Objective
Edit the items below, replacing "Screen dimensions" with "Display size" and leaving everything else unchanged. Leave the pictures out of your answer.

Data to process
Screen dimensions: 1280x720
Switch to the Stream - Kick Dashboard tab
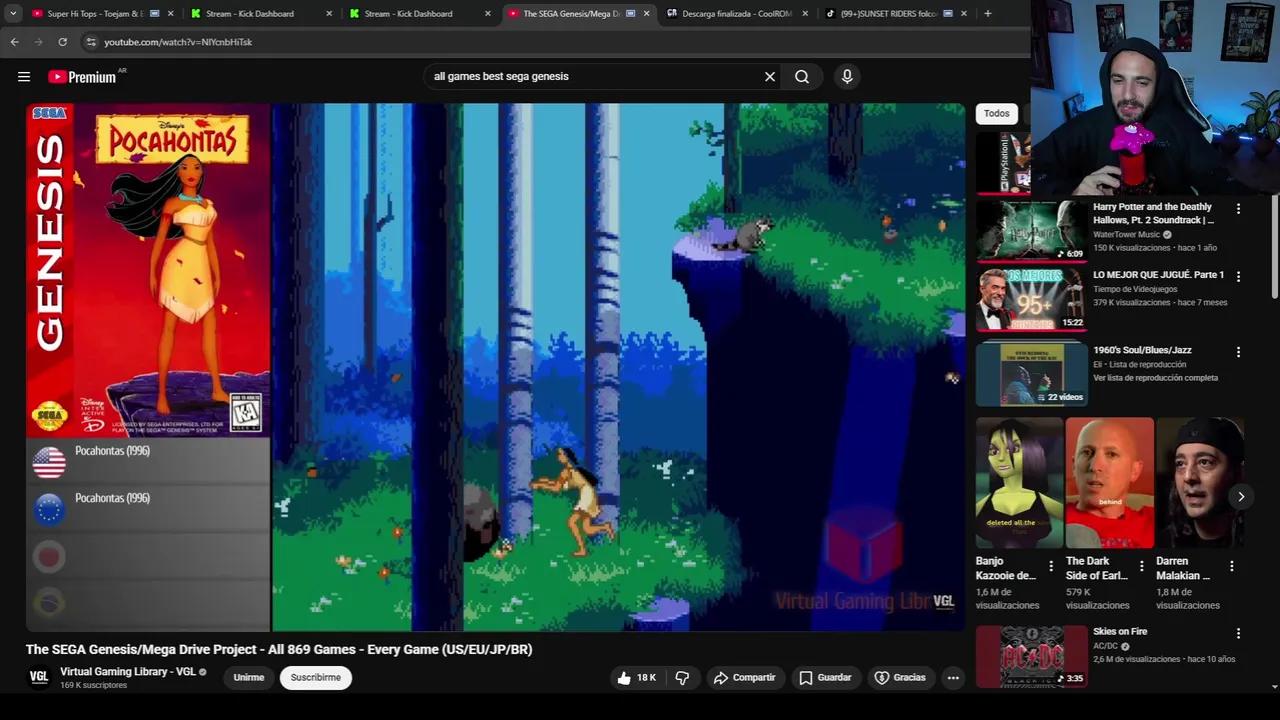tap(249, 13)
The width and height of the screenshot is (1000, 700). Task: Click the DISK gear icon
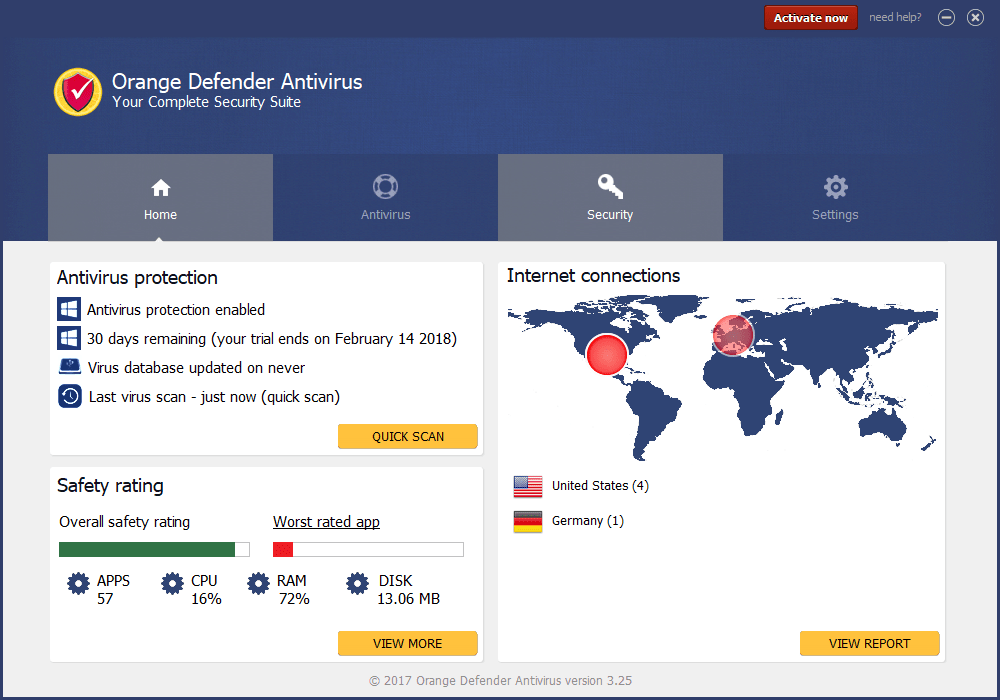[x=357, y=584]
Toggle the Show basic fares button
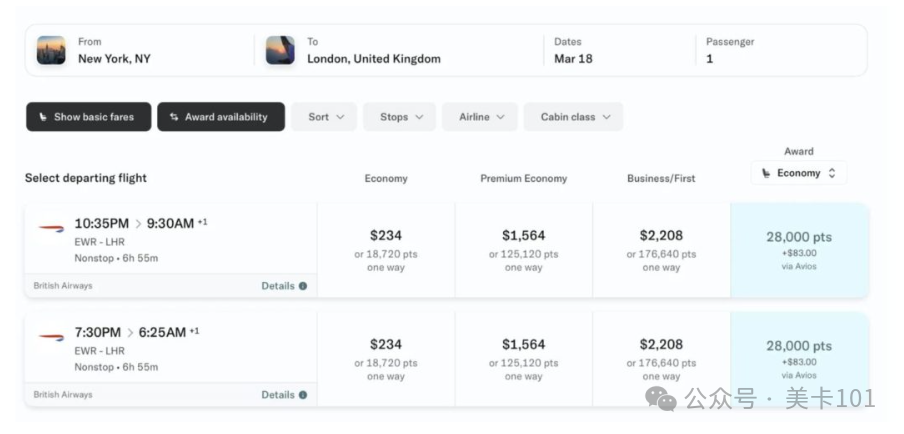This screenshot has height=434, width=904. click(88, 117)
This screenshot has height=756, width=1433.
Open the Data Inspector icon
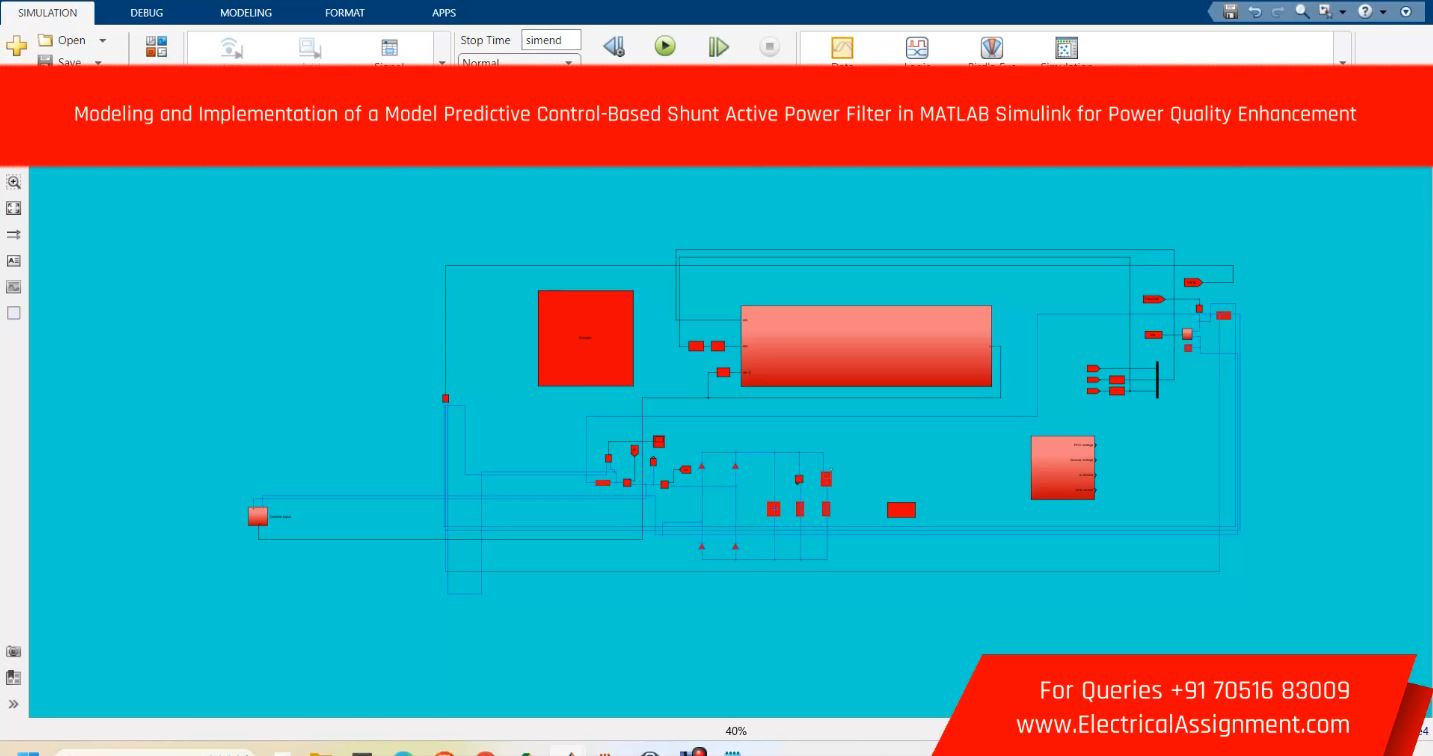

Exercise solution
Display size: 1280x720
Switch to the Stream - Kick Dashboard tab
tap(249, 13)
The width and height of the screenshot is (1000, 700). Task: Click the DISK gear icon
[x=357, y=584]
Toggle the Show basic fares button
This screenshot has height=434, width=904. click(88, 117)
This screenshot has height=756, width=1433.
Open the Data Inspector icon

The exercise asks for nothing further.